SOURCE EXTRACT =>
^^^^^^^^^^^^^^^^

Whether your sports club has 20 or 20,000 Twitter followers or Facebook fans, there are always ways to improve with social media.
After all, it takes plenty of time and effort to produce compelling content, whether that’s filming match footage, conducting interviews or writing up match reports. Now, it's time you ramped up the reaction through reads, shares and comments...
Make a social media plan
The natural progression is to share all of your updates with the world and try to build engagement and connections but the temptation is to dive into tweeting or posting Instagram selfies without a plan.
With over 60% of us in the UK using social media, it’s a no-brainer to take advantage and talk directly to volunteers, players, parents, supporters and sponsors.
But, by coming up with a coherent plan, your football club or rugby squad will be able to set some goals and be strategic in a way that is already second-nature on the pitch.

^^^^^^^^^^^^^^^^

Translate this sentence from the text on sports clubs and social media into Spanish: "Whether your sports club has 20 or 20,000 Twitter followers or Facebook fans, there are always ways to improve with social media."

COLLECTED DATA =>

^^^^^^^^^^^^^^^^

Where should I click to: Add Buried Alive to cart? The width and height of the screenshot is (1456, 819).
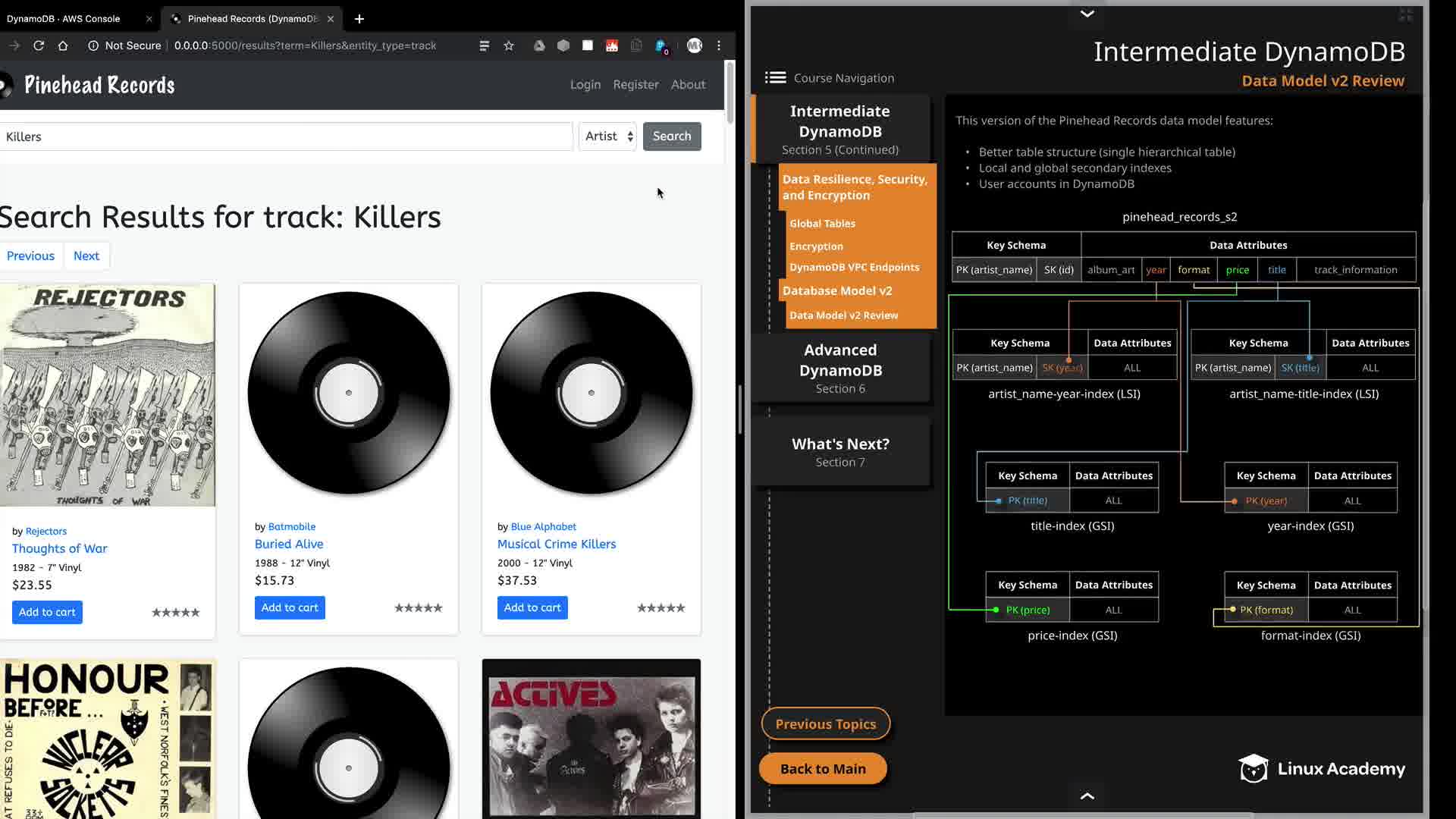pos(290,607)
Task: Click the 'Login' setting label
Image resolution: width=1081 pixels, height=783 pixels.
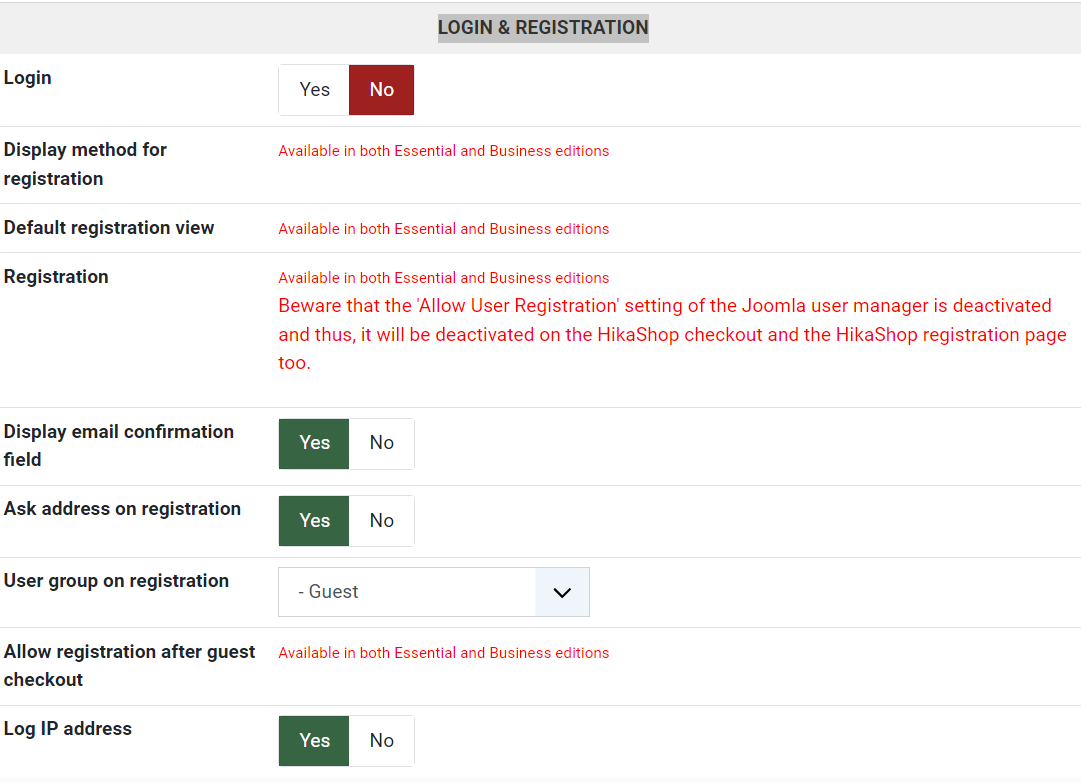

^^^^^^^^^^^^^^^^

WRITTEN ANSWER => Tanto si tu club deportivo tiene 20 como 20.000 seguidores en Twitter o fans en Facebook, siempre hay maneras de mejorar con las redes sociales.